#### YOUR INSTRUCTIONS
Work out how many lines of the material contain the string "item". Respond with the number only.
--------
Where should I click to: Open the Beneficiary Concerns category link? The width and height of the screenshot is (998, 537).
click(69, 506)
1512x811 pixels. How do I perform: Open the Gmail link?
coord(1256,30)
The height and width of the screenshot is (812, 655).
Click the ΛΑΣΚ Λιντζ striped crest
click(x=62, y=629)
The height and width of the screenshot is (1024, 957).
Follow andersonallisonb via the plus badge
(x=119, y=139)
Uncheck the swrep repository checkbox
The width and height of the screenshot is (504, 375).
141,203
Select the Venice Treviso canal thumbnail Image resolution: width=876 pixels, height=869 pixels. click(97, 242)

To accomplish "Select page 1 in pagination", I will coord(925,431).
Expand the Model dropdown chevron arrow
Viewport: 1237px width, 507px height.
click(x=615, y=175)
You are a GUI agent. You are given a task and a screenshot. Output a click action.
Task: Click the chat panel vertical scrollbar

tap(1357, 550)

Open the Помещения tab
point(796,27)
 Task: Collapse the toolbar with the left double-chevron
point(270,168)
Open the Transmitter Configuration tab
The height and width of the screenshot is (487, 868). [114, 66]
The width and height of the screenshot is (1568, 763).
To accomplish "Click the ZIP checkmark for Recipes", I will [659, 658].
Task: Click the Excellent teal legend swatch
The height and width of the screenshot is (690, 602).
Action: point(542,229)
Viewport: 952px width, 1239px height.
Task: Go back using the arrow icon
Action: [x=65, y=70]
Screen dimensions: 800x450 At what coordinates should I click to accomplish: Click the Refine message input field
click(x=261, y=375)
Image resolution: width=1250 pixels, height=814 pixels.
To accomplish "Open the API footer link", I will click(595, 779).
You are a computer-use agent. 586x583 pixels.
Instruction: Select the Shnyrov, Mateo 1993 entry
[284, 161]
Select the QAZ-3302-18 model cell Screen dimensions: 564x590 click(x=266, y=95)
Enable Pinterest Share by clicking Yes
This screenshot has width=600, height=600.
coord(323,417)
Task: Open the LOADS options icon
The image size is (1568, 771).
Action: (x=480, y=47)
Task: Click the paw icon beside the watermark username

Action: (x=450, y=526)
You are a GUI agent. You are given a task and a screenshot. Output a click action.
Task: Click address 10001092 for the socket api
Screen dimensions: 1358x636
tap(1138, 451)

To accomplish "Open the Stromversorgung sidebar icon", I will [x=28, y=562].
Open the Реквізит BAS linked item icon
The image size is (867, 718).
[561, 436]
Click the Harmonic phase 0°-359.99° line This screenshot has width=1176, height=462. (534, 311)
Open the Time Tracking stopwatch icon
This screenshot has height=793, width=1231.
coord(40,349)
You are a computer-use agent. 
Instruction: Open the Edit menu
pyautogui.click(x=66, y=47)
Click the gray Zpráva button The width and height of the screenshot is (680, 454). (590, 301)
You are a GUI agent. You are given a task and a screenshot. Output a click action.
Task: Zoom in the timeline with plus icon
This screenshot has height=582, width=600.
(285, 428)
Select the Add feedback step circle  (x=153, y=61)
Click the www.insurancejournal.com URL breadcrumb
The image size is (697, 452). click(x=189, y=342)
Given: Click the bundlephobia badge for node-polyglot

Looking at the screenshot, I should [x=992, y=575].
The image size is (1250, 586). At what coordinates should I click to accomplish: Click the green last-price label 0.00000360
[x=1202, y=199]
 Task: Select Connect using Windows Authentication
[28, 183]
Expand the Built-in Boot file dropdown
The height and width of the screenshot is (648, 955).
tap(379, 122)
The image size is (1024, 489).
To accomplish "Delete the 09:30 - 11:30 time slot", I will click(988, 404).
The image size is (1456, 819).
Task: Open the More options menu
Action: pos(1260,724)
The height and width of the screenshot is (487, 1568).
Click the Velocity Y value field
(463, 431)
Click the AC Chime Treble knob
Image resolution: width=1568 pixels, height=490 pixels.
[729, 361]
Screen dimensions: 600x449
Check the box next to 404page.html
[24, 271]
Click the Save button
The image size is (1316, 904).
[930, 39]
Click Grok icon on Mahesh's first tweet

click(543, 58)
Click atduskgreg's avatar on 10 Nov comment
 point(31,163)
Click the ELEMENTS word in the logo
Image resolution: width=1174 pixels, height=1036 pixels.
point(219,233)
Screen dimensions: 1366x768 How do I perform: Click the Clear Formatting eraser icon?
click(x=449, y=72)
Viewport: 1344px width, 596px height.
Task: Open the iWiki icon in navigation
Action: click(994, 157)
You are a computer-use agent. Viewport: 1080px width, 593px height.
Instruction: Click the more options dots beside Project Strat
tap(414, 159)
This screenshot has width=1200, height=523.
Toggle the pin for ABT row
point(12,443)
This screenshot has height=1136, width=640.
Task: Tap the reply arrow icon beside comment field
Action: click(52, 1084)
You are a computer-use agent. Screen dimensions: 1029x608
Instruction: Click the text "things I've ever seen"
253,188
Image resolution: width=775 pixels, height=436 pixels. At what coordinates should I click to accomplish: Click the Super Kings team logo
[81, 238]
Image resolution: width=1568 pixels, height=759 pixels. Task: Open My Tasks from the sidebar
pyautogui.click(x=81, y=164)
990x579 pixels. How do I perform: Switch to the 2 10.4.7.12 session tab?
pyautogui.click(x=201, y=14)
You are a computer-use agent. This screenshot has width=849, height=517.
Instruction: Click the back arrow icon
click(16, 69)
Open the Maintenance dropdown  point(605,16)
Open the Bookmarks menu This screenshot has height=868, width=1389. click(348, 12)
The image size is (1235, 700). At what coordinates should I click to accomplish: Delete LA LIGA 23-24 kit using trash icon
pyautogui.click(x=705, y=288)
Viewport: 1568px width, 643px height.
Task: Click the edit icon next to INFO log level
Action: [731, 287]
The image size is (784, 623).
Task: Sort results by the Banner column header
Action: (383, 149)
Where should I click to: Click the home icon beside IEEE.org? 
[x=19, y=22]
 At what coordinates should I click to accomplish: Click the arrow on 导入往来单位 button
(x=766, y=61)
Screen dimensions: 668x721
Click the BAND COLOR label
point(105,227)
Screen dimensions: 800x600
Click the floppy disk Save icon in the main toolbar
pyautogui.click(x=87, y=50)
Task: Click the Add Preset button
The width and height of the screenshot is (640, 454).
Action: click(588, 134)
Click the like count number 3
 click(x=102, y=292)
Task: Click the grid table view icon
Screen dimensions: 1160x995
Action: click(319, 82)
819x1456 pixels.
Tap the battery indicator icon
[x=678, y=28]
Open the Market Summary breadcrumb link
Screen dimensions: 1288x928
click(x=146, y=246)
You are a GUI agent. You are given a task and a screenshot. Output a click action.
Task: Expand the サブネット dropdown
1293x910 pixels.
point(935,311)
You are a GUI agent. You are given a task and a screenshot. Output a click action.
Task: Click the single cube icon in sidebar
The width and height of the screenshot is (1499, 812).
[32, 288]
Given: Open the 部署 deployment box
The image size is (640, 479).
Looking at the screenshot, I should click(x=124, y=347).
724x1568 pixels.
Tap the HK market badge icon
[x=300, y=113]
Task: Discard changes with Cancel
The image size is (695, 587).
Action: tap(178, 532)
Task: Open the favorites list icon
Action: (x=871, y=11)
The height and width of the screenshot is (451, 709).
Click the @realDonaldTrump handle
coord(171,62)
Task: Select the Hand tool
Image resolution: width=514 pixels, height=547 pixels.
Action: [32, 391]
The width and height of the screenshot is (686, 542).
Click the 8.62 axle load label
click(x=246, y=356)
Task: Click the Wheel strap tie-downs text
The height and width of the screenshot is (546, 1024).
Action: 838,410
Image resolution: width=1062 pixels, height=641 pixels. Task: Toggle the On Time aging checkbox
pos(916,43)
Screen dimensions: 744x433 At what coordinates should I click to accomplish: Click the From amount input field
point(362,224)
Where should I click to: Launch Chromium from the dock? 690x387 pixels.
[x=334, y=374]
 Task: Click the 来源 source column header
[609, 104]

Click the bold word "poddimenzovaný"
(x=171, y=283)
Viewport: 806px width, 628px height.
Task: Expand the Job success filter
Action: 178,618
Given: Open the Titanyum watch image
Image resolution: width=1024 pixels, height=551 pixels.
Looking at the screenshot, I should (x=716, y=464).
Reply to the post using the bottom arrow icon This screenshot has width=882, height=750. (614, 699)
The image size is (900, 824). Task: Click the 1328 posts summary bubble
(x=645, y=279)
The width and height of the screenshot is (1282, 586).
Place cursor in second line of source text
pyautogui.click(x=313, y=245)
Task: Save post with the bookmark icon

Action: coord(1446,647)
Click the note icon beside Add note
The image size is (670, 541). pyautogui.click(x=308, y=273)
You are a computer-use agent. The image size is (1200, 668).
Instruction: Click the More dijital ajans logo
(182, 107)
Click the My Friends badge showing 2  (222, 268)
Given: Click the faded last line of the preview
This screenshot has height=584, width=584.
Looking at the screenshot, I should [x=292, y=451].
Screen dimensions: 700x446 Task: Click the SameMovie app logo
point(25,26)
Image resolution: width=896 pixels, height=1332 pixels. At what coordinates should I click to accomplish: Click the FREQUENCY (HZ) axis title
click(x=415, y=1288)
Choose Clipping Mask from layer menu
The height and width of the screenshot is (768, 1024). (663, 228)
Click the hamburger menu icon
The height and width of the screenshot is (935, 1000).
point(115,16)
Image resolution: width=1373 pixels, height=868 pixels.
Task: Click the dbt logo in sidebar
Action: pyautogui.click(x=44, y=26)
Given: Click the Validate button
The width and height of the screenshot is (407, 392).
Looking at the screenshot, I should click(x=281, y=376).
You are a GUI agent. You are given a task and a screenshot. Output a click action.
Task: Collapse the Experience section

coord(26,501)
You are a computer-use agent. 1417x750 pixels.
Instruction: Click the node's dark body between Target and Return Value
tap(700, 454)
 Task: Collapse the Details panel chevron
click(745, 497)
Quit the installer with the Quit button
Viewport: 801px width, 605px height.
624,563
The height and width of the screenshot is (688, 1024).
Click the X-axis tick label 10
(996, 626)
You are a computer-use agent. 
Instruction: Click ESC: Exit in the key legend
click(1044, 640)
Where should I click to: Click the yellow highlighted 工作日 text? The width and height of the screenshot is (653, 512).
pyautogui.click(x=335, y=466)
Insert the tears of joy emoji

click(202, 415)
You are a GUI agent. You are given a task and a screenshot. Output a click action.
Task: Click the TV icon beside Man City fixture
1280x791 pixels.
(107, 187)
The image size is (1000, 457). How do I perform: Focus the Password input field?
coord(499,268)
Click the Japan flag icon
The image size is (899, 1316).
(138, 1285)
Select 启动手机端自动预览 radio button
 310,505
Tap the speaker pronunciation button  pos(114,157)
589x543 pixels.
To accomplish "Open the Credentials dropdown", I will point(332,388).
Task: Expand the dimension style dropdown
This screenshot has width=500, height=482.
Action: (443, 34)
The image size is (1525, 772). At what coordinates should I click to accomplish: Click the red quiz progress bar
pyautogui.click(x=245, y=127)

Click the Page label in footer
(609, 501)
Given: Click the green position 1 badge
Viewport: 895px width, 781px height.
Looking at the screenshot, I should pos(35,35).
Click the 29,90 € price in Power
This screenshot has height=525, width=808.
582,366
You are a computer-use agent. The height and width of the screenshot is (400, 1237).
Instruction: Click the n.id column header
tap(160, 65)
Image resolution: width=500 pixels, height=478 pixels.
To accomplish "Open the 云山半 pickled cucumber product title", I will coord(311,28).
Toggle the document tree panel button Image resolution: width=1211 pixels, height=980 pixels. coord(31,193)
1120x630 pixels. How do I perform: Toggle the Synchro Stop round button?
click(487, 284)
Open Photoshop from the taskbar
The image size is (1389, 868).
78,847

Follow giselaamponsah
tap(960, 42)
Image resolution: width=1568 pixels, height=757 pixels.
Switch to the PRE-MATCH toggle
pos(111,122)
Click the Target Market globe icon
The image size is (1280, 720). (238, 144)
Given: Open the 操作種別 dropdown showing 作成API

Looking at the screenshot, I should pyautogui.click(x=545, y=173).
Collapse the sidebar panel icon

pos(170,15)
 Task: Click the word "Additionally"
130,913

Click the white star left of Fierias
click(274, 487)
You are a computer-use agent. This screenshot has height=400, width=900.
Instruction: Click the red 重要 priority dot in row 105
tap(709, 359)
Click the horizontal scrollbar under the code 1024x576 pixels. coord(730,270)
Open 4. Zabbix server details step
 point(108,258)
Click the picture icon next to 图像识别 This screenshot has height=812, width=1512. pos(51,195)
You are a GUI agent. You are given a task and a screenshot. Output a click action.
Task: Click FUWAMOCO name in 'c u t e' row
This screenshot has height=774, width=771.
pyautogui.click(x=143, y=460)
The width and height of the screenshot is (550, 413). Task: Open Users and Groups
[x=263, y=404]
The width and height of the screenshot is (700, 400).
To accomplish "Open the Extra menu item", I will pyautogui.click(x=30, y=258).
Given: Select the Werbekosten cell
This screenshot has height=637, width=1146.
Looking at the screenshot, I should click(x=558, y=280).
--------
#### WRITTEN SOLUTION
2